It happens almost daily. A stranger reaches out to comfort Roy Velez, unintended symbol of unspeakable loss and grief.
Today it's a woman who approaches as he's halfway through breakfast at Montelongo's Mexican restaurant.
"My brother told me about you and your sons," she says, extending her hand.
He takes her small hand between his - this sturdy man who has buried two boys who went off to war - and listens gently as her own story of sorrow spills forth. Her 8-year-old daughter, a traffic accident, her son at the wheel.
As waiters bustle about with trays of huevos rancheros and barbacoa plates, Mr. Velez does what he does best: offers up a soft prayer to help this mother endure her emptiness.
Strangers learn about Mr.
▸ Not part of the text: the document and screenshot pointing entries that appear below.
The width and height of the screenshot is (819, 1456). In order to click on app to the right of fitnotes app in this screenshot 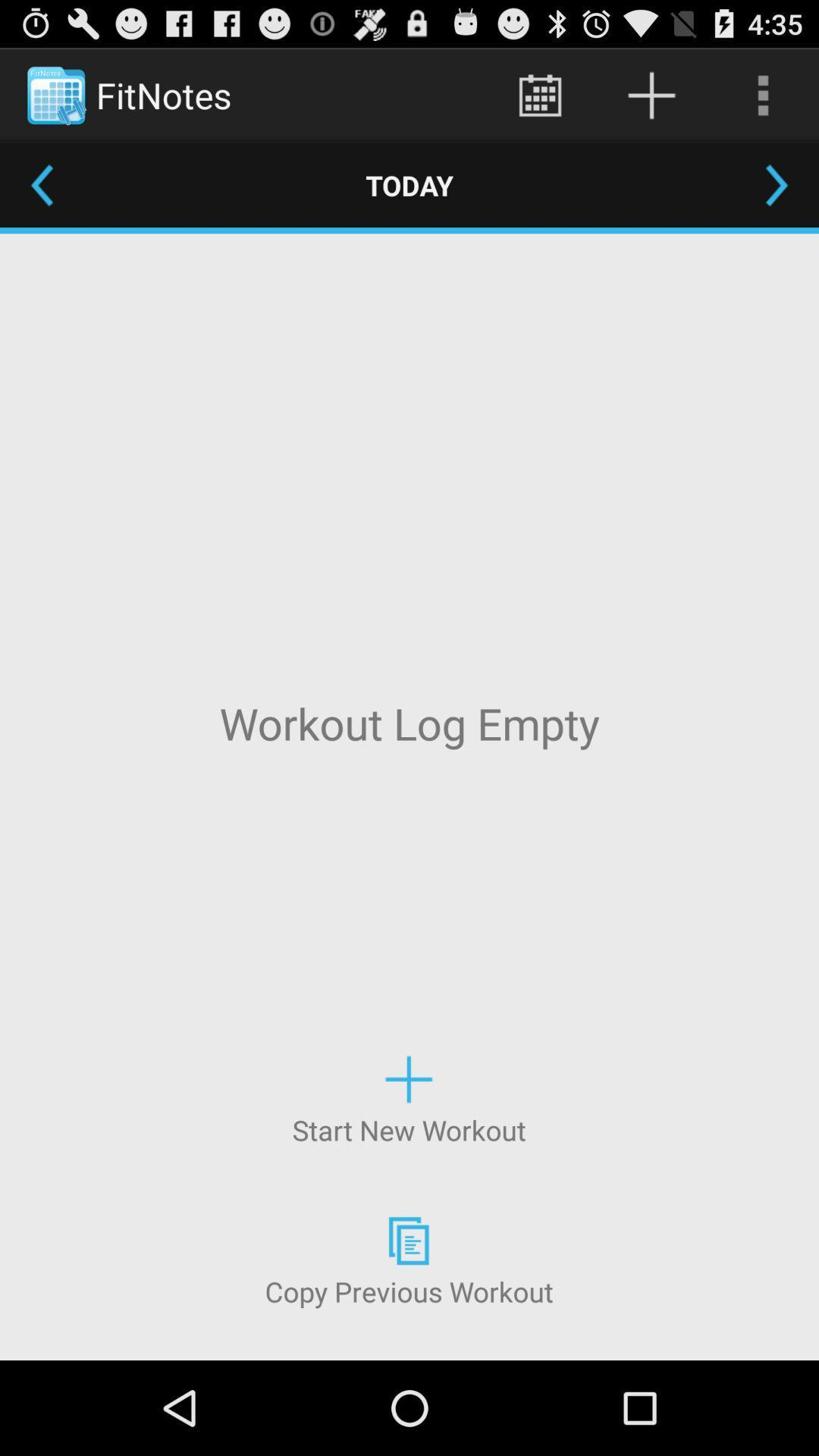, I will do `click(539, 94)`.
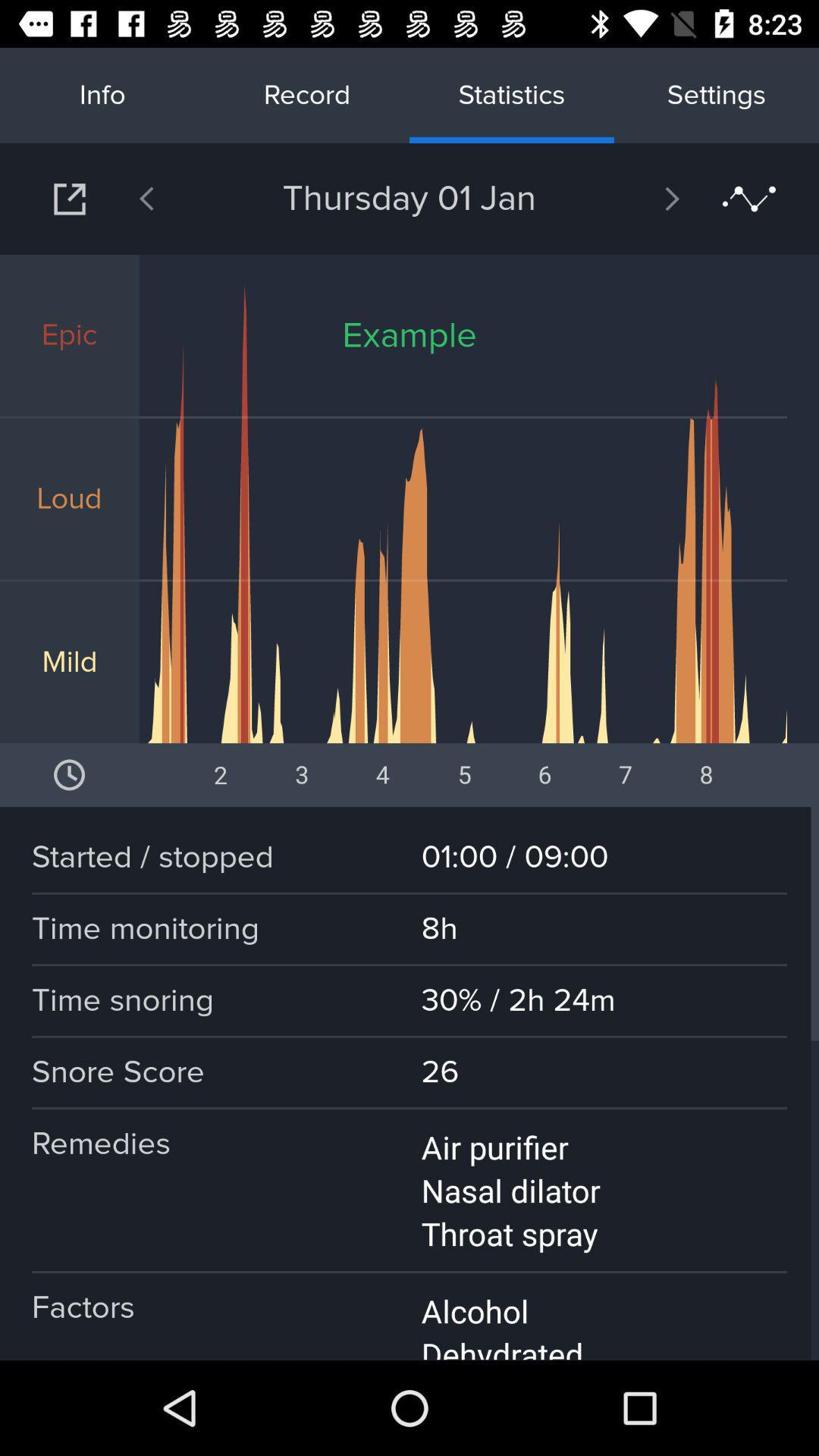  Describe the element at coordinates (69, 198) in the screenshot. I see `the icon below the info icon` at that location.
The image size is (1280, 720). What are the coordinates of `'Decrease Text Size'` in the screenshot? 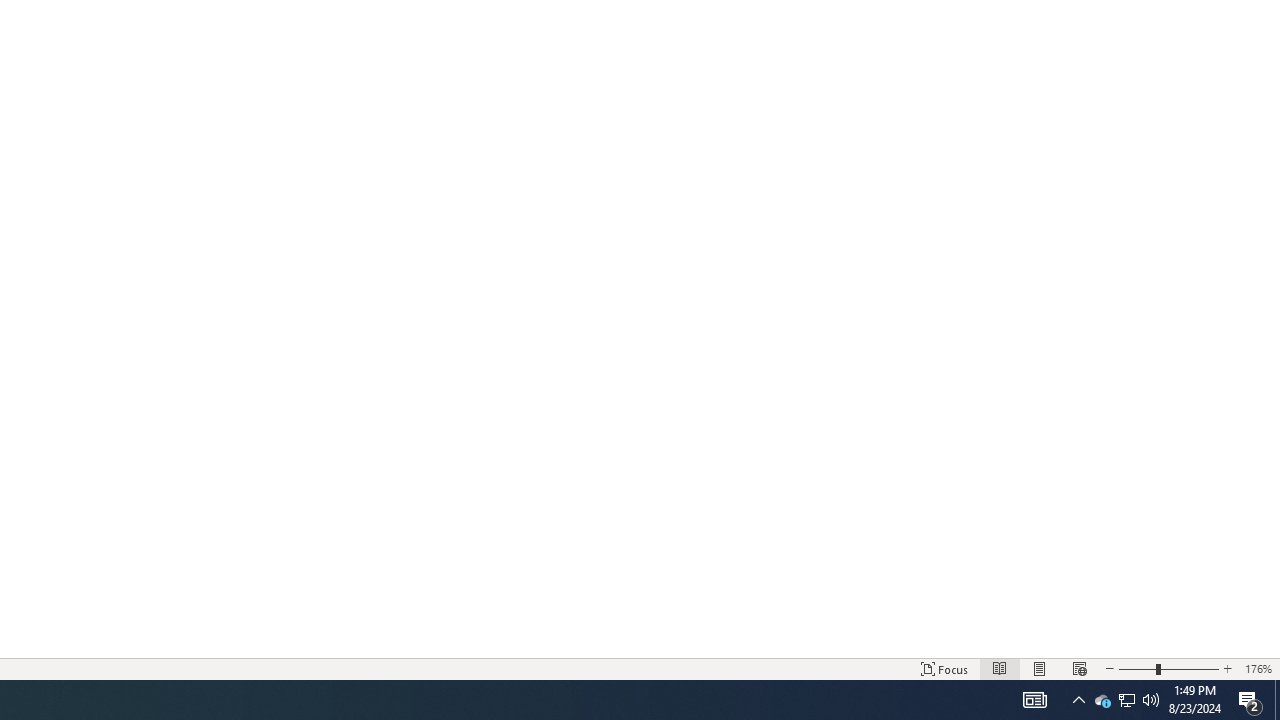 It's located at (1108, 669).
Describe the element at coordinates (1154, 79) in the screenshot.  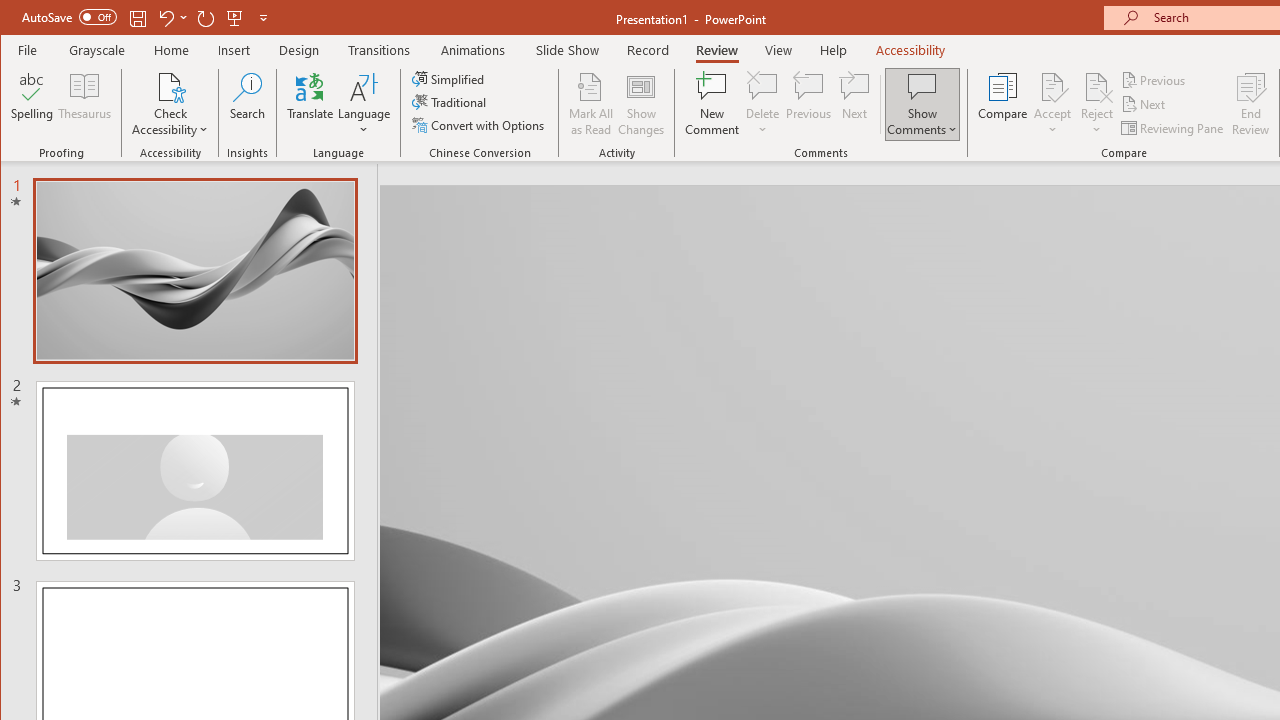
I see `'Previous'` at that location.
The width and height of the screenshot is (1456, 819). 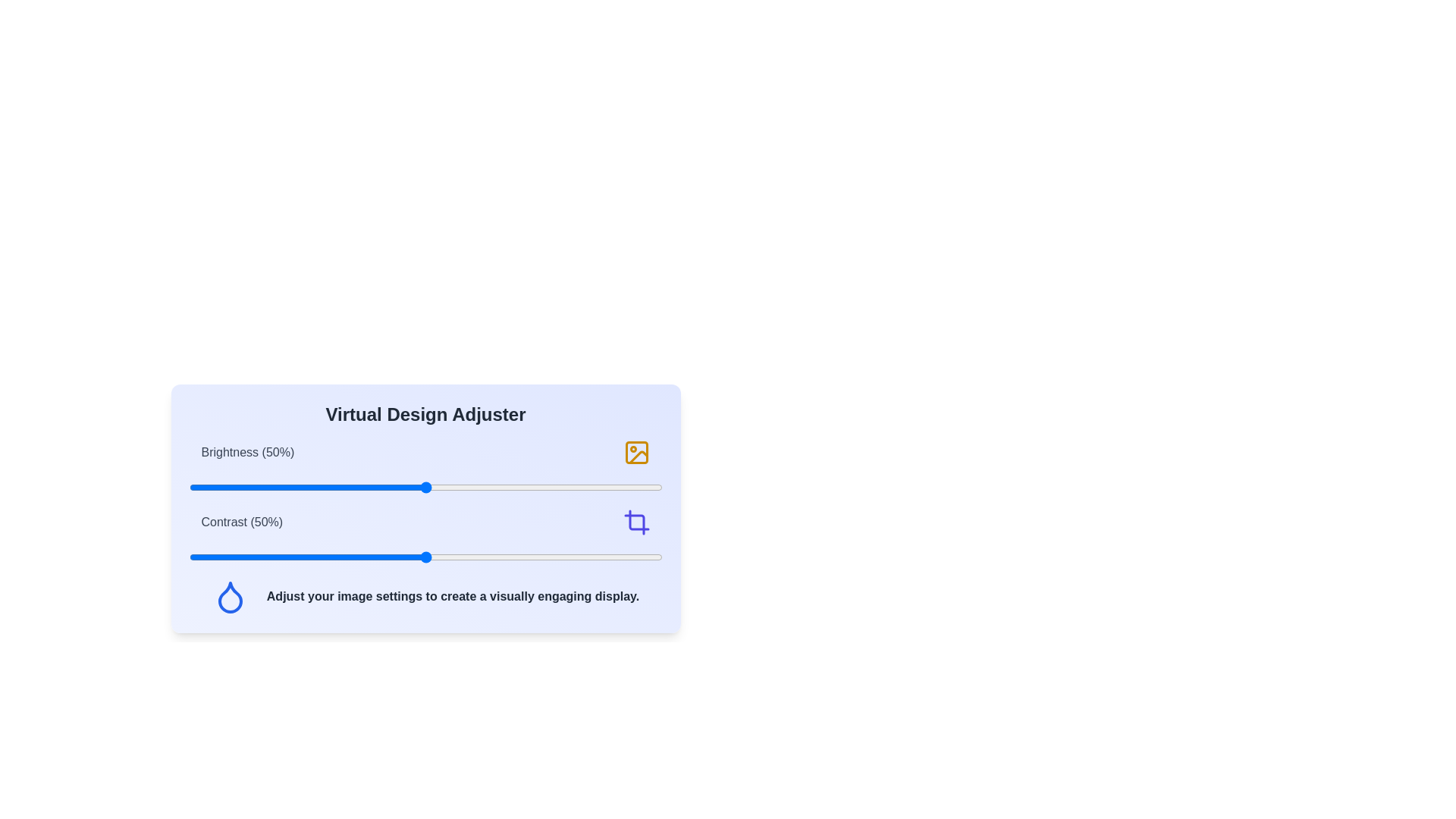 I want to click on the brightness slider to 86%, so click(x=595, y=488).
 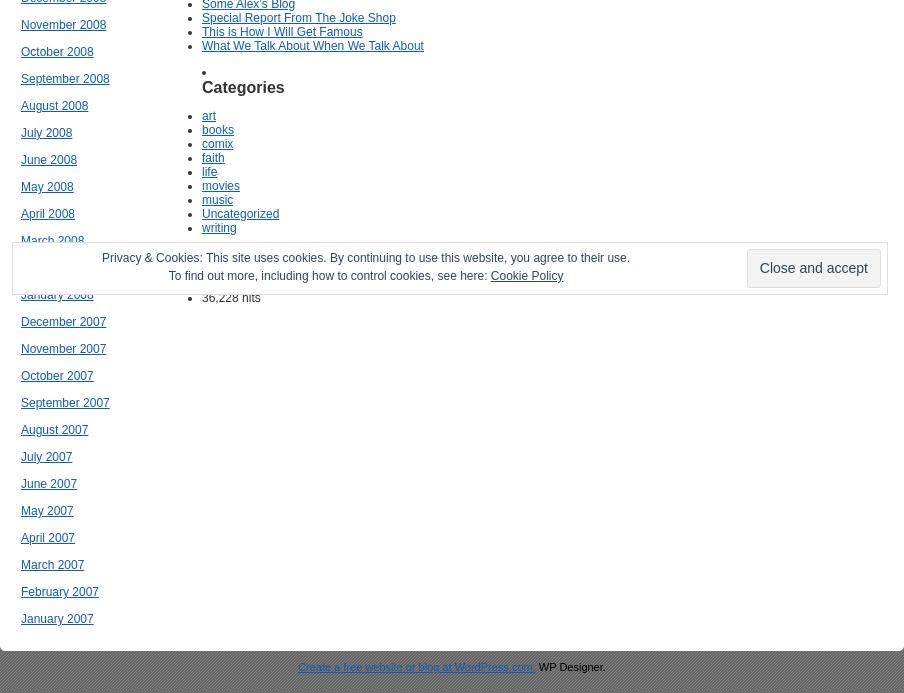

Velez from newspapers and TV. They come to him to share their gratitude or their grief. They come to thank him and console him, tearfully, for his family's sacrifice.
This is how Mr. Velez chooses to live after losing two sons in two years, not riven with anger or paralyzed with sadness. But as someone ready for those who might slip into the darkness of despair.
For his strength for others, compassion and grace - and for serving as inspiration for anyone who knows his story - Mr. Velez is the 2006 Dallas Morning News Texan of the Year.
Because this story is so long, I've linked to the article which you can read in it's entirety.
These brave men and women sacrifice so much in their lives so that others may enjoy the freedoms we get to enjoy everyday. For that, I am proud to call them Hero.
We Have Every Right To Dream Heroic Dreams.
Those Who Say That We're In A Time When There Are No Heroes, They Just Don't Know Where To Look
This post is part of the Wednesday Hero Blogroll. If you would like to participate in honoring the brave men and women who serve this great country, you can find out how by clicking here.
Not a lot I can say that wasn't said above. But the golden globes were on, and the Velez brothers weren't mentioned. We saw in the news last night that a red digital reader board counting the lives lost overseas was taken down somewhere in the bay area, I think, because city officials deemed it offensive. How? Again, I think something like that is neither pro OR anti war, it's just a reminder that lives are being lost and that we should honor the fallen. HOW could that possibly be offensive? (Unless it also showed Bush as a monkey, or sucking oil through a drinking straw at an oil well, but the news didn't say that.) I think remembrance is the very least that we owe these families.